Passante, il nodo revoca su Autostrade colpisce anche il dossier sui lavori

Si è aperta la conferenza dei servizi, ma su tutta l'opera ora l'incognita è se e quali ripercussioni ci saranno in caso di rimescolamenti sull'assetto societario di Autostrade

L'incognita sulla possibile revoca della concessione ad Autostrade da parte del governo getta una incognita anche sullo stato dei lavori del Passante di Bologna. Mentre il governo ha fatto sapere di un ultimatum per una proposta alla società che gestisce in concessione la metà delle tratte autostradali nazionali, a Bologna è iniziata la conferenza dei servizi, che mette insieme tutti gli attori territoriali per decidere come procedere nella realizzazione dell'opera.

Oltre a tutti i nodi locali però (varianti progettuali e mitigazioni ambientali) un altro tassello di incertezza va a coronarne la compagine.

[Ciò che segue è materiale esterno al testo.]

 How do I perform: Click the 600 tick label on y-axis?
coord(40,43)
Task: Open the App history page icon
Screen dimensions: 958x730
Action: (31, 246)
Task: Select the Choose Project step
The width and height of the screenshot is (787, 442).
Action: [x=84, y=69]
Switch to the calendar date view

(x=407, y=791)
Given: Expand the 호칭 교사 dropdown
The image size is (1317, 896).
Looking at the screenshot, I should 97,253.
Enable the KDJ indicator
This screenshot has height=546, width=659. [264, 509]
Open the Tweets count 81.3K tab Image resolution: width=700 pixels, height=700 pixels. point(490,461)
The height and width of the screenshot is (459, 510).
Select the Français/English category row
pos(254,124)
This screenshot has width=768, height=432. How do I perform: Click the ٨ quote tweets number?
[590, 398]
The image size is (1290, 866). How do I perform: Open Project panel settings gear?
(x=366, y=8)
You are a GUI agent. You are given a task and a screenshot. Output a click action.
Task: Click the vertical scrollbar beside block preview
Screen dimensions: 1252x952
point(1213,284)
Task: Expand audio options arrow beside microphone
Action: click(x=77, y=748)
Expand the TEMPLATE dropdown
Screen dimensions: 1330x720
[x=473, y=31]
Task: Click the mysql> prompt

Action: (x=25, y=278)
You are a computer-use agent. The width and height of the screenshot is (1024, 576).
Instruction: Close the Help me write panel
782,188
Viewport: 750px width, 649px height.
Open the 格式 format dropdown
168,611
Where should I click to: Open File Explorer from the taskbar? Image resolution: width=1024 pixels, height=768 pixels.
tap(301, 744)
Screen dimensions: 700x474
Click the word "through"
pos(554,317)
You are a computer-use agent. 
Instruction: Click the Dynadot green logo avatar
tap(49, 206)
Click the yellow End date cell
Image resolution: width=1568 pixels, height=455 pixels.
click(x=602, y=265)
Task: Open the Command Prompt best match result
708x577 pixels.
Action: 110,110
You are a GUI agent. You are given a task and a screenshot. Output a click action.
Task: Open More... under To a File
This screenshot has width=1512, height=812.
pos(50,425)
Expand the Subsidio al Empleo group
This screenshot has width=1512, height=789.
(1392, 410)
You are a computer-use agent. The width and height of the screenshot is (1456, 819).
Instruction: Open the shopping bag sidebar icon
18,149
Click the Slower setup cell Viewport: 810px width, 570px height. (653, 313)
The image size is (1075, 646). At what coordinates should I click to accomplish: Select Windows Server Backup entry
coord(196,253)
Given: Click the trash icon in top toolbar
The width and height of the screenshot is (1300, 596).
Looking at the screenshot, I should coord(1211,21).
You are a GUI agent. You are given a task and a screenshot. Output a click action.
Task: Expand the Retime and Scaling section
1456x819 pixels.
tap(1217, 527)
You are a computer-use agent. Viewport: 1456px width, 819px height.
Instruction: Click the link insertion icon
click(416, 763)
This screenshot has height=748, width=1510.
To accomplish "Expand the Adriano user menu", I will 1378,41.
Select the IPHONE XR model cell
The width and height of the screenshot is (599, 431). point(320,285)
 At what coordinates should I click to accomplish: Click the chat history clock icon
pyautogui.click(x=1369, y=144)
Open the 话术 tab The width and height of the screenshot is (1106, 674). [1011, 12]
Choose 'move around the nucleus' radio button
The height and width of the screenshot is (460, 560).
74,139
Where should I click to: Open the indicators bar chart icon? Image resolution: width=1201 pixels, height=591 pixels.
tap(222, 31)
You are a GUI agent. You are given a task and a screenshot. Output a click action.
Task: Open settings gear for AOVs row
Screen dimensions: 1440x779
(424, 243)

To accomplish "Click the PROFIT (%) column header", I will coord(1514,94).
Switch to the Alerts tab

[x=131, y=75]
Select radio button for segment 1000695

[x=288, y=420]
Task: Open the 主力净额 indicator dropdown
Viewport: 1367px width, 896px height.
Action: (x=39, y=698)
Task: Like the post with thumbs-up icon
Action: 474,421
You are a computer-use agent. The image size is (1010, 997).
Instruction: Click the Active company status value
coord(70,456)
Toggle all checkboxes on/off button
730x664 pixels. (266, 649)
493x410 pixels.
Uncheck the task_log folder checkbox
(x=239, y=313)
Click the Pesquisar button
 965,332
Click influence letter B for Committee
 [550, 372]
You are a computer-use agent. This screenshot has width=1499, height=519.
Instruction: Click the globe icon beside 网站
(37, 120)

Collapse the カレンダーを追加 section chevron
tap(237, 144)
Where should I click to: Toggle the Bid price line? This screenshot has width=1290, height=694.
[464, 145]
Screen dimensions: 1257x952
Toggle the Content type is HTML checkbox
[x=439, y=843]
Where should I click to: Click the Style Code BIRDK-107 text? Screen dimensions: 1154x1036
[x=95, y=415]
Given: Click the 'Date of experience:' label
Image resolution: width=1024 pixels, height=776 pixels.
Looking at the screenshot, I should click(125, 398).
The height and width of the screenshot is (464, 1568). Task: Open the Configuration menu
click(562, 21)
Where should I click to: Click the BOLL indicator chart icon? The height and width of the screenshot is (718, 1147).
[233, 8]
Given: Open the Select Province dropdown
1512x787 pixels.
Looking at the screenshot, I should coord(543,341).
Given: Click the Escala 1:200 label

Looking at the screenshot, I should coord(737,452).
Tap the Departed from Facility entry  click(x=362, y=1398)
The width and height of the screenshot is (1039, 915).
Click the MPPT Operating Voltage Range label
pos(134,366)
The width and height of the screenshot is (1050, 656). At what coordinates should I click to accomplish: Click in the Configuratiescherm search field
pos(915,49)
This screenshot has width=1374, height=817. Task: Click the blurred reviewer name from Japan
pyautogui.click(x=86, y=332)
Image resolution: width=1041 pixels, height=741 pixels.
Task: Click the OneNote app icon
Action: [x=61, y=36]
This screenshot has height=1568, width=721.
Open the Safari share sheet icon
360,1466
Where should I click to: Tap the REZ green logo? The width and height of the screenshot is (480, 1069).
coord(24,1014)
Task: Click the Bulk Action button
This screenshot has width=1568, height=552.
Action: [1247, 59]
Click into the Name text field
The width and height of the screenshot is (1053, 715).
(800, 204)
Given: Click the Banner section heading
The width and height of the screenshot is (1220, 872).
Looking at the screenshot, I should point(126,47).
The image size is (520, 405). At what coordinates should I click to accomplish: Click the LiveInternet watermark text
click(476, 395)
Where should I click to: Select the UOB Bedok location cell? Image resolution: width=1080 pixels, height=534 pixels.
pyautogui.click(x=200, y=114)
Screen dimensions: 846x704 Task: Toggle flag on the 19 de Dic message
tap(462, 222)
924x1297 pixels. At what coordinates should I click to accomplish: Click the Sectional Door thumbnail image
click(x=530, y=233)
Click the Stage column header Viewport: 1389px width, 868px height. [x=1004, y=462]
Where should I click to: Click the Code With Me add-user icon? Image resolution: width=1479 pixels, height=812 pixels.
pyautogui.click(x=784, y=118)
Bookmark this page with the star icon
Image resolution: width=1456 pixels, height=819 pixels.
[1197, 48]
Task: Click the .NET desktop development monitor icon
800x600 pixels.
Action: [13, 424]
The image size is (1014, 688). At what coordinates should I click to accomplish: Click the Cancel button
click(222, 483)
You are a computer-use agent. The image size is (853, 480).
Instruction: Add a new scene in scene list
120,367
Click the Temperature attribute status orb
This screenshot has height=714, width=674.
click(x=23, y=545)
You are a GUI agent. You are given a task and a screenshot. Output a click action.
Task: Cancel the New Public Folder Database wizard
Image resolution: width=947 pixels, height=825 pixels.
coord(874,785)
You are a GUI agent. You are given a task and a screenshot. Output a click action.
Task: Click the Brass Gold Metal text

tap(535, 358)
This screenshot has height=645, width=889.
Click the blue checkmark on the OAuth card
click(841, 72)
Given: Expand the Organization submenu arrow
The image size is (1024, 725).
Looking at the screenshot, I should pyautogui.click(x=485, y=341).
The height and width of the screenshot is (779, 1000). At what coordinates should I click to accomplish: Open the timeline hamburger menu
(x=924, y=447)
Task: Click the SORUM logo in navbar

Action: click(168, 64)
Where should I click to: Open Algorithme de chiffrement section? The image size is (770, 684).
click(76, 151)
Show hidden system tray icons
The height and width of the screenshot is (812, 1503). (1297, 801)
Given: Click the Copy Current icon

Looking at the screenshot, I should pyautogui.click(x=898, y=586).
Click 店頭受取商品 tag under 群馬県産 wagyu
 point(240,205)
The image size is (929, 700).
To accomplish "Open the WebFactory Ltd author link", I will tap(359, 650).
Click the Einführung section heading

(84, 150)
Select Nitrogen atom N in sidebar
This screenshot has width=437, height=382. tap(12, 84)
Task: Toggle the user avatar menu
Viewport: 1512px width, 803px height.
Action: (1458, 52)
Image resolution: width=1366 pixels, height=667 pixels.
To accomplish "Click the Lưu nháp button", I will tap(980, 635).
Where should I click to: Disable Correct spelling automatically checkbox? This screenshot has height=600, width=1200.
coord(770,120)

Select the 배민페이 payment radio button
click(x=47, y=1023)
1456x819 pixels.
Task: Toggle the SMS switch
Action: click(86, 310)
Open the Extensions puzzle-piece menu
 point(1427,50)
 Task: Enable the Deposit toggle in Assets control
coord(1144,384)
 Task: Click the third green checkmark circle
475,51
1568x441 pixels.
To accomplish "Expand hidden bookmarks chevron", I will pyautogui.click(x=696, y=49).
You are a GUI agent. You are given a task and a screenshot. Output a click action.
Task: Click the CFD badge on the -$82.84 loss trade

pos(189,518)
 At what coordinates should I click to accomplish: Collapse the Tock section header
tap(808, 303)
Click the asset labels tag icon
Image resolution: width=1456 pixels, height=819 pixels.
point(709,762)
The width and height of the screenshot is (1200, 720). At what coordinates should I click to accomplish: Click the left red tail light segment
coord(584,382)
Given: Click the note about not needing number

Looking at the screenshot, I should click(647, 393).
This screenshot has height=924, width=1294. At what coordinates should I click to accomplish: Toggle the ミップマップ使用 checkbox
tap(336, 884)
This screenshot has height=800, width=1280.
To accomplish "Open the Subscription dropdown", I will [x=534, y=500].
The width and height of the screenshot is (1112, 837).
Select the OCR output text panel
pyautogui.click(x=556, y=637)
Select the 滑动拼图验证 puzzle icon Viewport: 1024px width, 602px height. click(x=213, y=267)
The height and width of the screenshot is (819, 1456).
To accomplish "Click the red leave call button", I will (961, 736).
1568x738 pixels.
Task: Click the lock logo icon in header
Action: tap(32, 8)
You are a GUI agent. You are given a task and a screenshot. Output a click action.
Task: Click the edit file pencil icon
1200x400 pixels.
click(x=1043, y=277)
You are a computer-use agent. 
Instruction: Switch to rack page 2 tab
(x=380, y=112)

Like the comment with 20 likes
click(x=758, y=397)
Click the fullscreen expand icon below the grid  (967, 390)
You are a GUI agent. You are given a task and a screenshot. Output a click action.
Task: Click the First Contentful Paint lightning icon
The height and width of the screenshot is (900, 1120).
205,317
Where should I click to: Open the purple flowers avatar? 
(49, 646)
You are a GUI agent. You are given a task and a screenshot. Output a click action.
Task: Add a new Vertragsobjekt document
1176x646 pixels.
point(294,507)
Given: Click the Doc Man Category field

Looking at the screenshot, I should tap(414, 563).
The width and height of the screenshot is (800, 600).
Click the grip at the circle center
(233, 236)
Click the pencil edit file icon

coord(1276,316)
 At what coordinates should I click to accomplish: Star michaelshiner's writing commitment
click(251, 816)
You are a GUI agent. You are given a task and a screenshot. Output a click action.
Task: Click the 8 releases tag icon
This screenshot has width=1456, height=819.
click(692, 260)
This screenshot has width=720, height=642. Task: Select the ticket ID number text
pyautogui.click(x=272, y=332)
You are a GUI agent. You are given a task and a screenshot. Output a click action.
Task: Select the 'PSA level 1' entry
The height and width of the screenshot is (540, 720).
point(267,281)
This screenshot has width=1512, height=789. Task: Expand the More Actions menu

Se Autostrade non sarà più gestore, chi sarà l'interlocutore degli enti locali.

La domanda ha fatto commentare al sindaco Merola -ripreso dalla agenzia Dire- come stia la vicenda tutta diventando un fatto "davvero increscioso". "Tutte le nostre considerazioni -continua Merola -sono state accolte e quindi l'opera si preannuncia come davvero importante per la città, con una grande forestazione urbana e opere di mitigazione".

Nelle risposte informali del ministero "abbiamo già la certezza di aver raggiunto quasi tutti gli obiettivi", aggiunge Merola, ricordando che rispetto al progetto approdato in Conferenza "abbiamo chiesto molte opere di mitigazione in più, abbiamo chiesto che ci sia la corsia d'emergenza, perché mi sembra normale chiederlo. E anche per l'incrocio con gli altri progetti di mobilità, tipo il tram, abbiamo avuto rassicurazioni. Quindi direi che la Conferenza dei servizi potrà svolgersi al meglio senza riaprire la procedura di Valutazione ambientale".

Però ora "bisogna sciogliere la questione delle concessioni. Ormai il nodo politico è quello", sottolinea il primo cittadino. "il problema non è tanto dare la concessione ad Autostrade o toglierla, è capire come si va avanti- continua il sindaco- perché c'è un urgente bisogno di manutenzione e nel nostro caso c'è un urgente bisogno di sbloccare un'opera già pronta".